Now, if all this absence of consummated love seems odd to you it’s because you’re looking at it with a mind rooted in 1968. The Victorians would have thought the friendships normal, even commonplace, particularly the one between the two men. Strange how each generation is so utterly brainwashed by the times in which it lives ... but Christian’s psychology ensured that he behaved like someone from another age.
‘By this time you’ll have grasped the nature of the relationship I had with Christian after I joined Marina’s Coterie back in 1963. Once I’d summed up the situation I was careful to offer him merely a warm, asexual friendship – and he took it, with gratitude. He got so tired of women slobbering all over him. In fact when they did overstep the mark he could be brutal in pushing them back – which meant he acted out of character, because brutality wasn’t part of his real nature at all. Looking back I can see he must have been even more damaged than I realised by that bereavement in his teens. In many ways he made a good recovery, but there were some scars which never completely healed and in the end ... in the end they broke open and began to suppurate.’
Venetia paused. I was sitting motionless opposite her, my full glass of champagne clasped tightly in both hands as I leant forward with my elbows on my knees. At last I said: ‘What happened?’ And she answered without hesitation: ‘The Great Pollutant came. I call it the Great Pollutant because ... well, we don’t talk of the Devil, do we, not nowadays, people just laugh.’
‘The word’s a symbol that’s lost its power,’ I said, ‘but the force the symbol represents is still going strong.’
‘Stronger than ever. It slammed into the whole Coterie in · the end. I suppose it’s a timeless phenomenon, isn’t it? One moment the world’s bright and clean and shining, and life’s gay and carefree; then suddenly a crack opens up, and through that crack ... In the end everything’s dark and soiled and sordid and Death keeps turning up to leave his card. What happened to Christian, I’m convinced, is that a crack opened up in his life and the Great Pollutant began to spew its filth all over him.’
She finished her champagne and stubbed out her cigarette. ‘It started about six months before he died,’ she said. ‘For some time I was dimly aware of it happening but I chose not to notice because it was so sinister. Then finally he did something so vile that I couldn’t turn a blind eye any longer.’
Again I said: ‘What happened?’
‘He had the most brutal row with Katie, told her she was a boring old cow and went off with Perry for a continental holiday. Katie was eight months pregnant and God only knows how she managed to avoid going straight into labour.
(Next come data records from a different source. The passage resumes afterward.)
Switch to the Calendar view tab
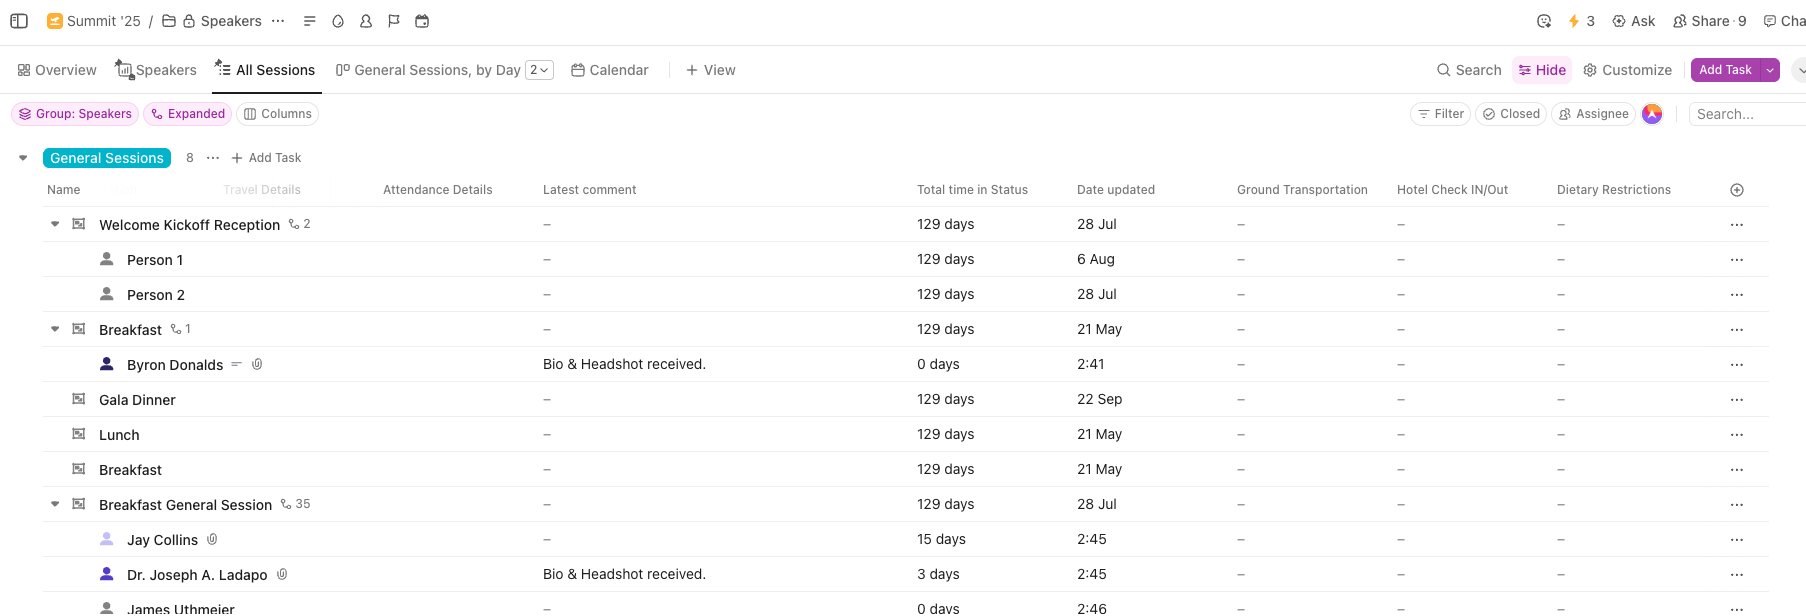The height and width of the screenshot is (616, 1806). click(609, 70)
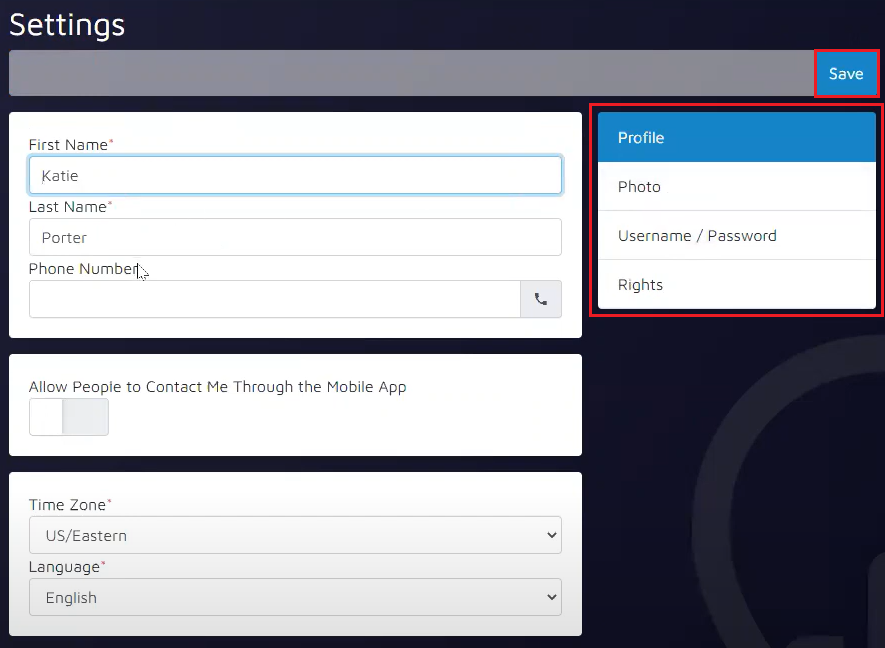885x648 pixels.
Task: Click the Last Name field containing Porter
Action: coord(295,237)
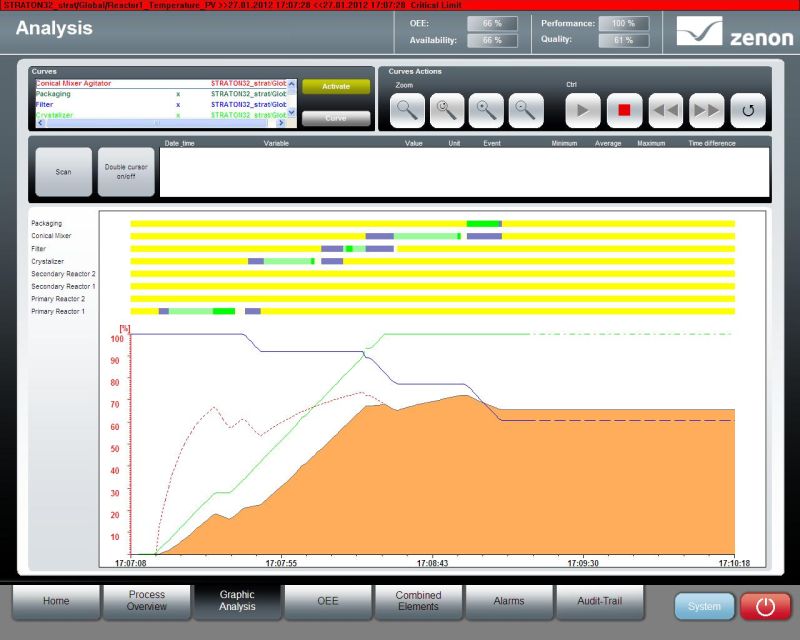
Task: Click the Activate button
Action: [336, 87]
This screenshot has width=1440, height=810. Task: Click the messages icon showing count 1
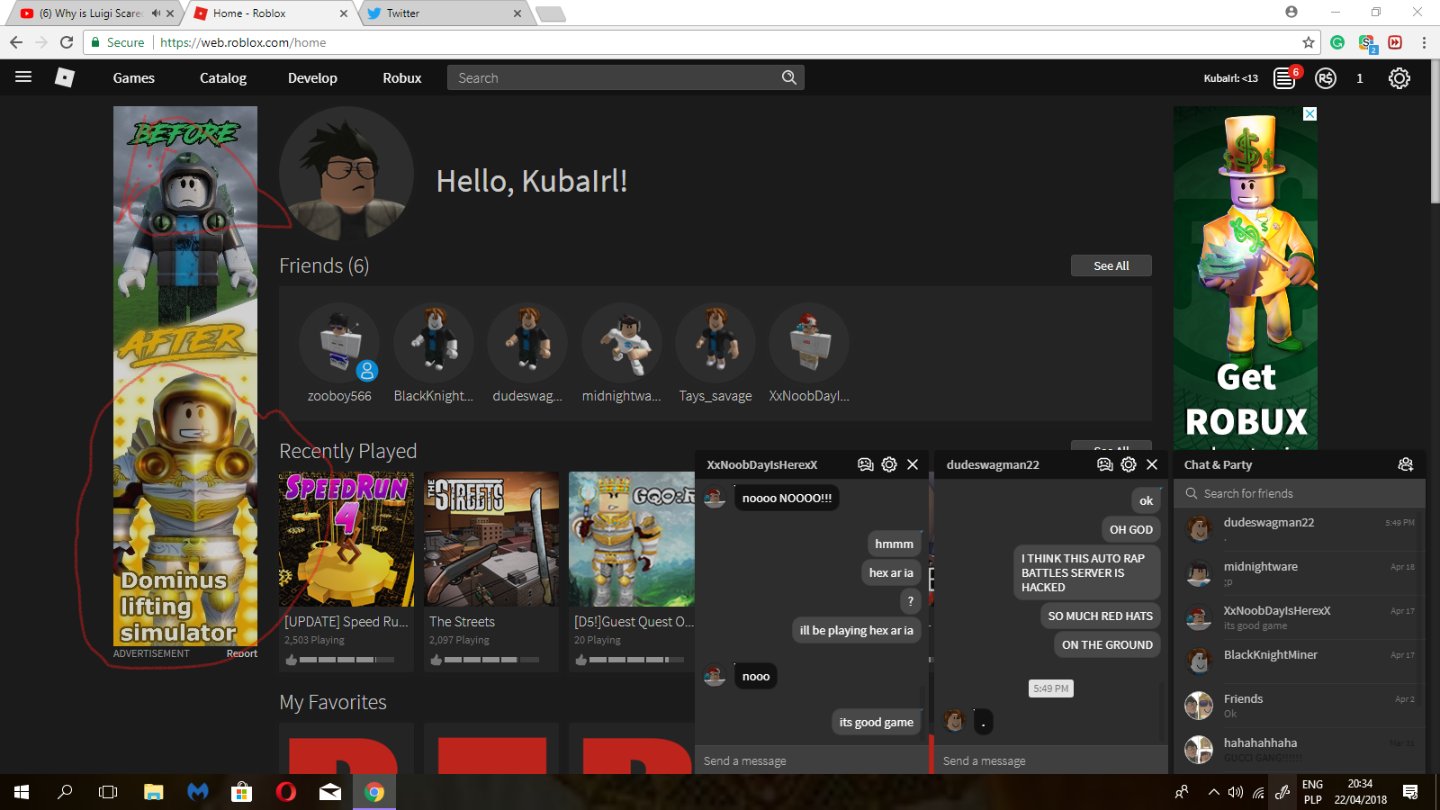[x=1359, y=77]
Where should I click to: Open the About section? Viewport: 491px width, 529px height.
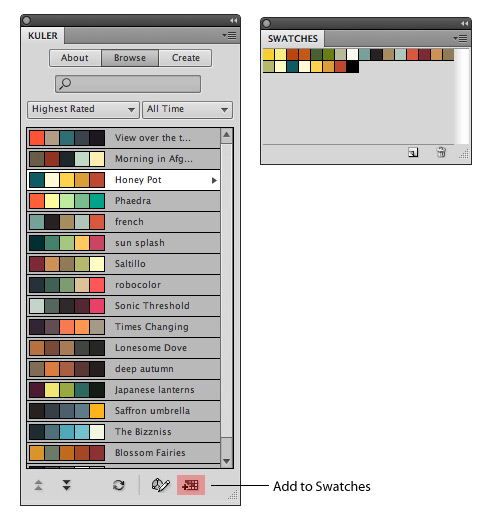(75, 58)
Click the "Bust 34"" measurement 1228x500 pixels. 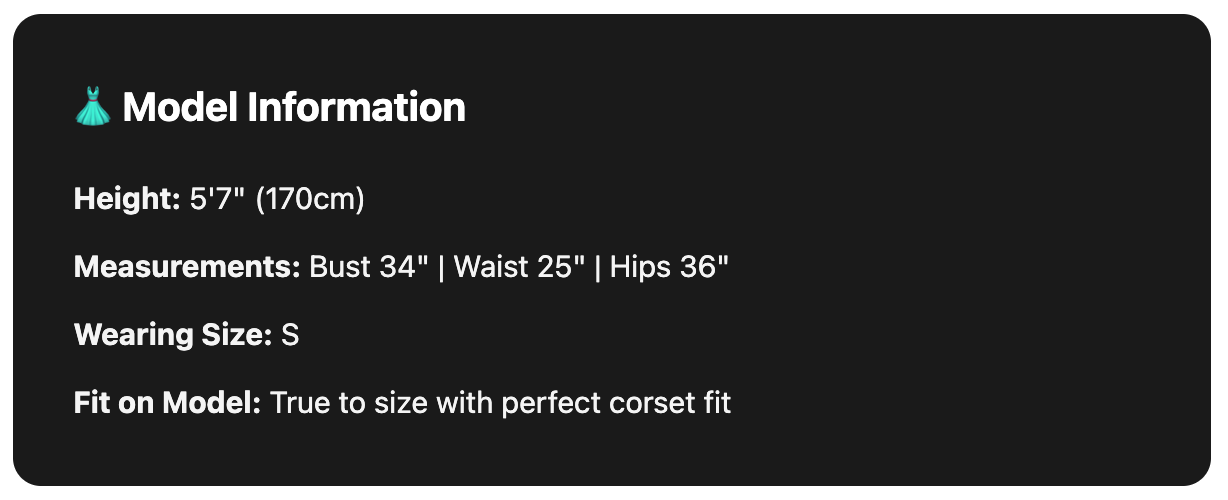click(x=369, y=267)
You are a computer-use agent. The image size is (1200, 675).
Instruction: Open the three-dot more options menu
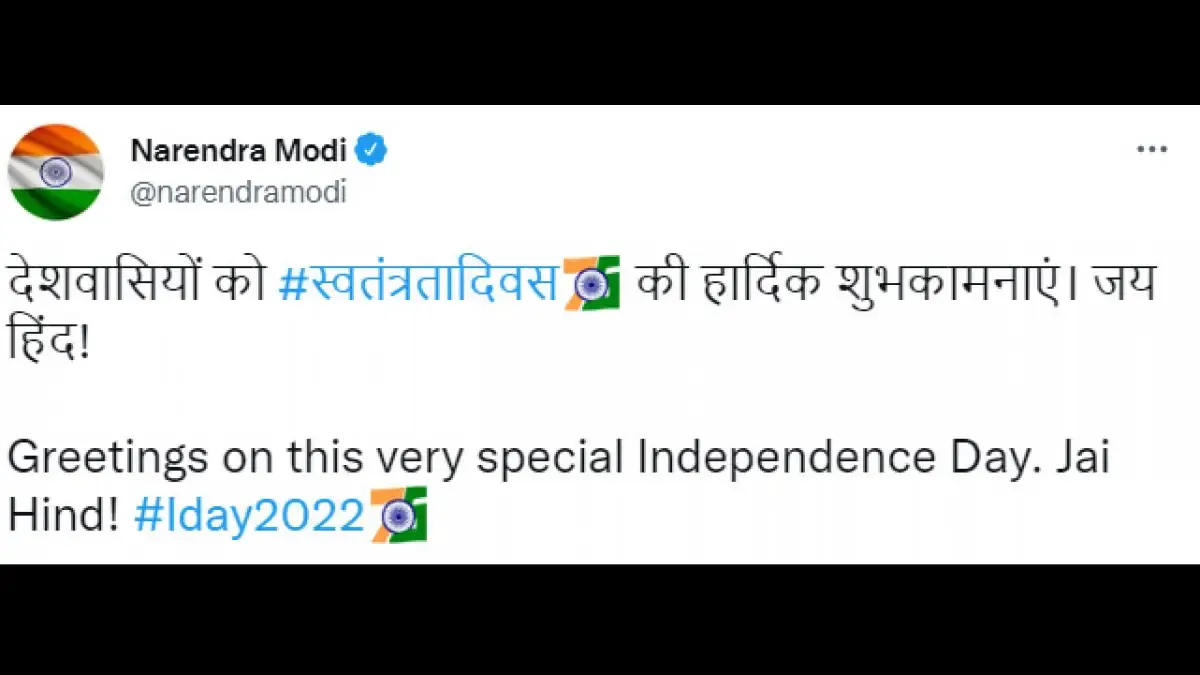click(x=1152, y=149)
I heard all this from Marina, of course, who was shocked to the core and needed to consult someone in confidence.’
‘What happened when he came back?’
‘Then Katie did go into labour and the longed-for boy arrived. Happy ending, I thought, Christian will be thrilled. But within days he was having a blazing row with Marina. She made the mistake of telling him exactly what she thought of his jaunt to the Continent, and he told her she was becoming as big a bitch as Dido — which was the nastiest thing he could have said because no one hated Dido more than Christian did. Anyway, at that point I realised I couldn’t stand on the sidelines any longer. I had to get involved.’
‘Did he wind up quarrelling with you too?’
‘No, because I was very careful not to criticise him; by that time I felt the most important thing was to discover
why
he was behaving so grossly out of character. I invited him here for some lethal champagne cocktails — guaranteed to destroy any emotional reserve on contact — and after he’d tossed off two of them he confessed he was worried about his work. After he’d tossed off a third he admitted he wanted to change his life radically. "If I had the freedom to choose," he said, "I’d like to get right away from all women and sever myself from everyone I know." And when I said: "Thanks a lot!" he answered with a laugh: "I’ll make an exception where you’re concerned — you can visit me once a year with a flask of champagne cocktails!" At that point I took my courage in both hands and said: "What’s gone wrong?" but he only said: "Nothing that champagne cocktails can’t cure." It was not until I was standing up to produce a fourth round that he dropped the bombshell: he asked if I knew where to get heroin.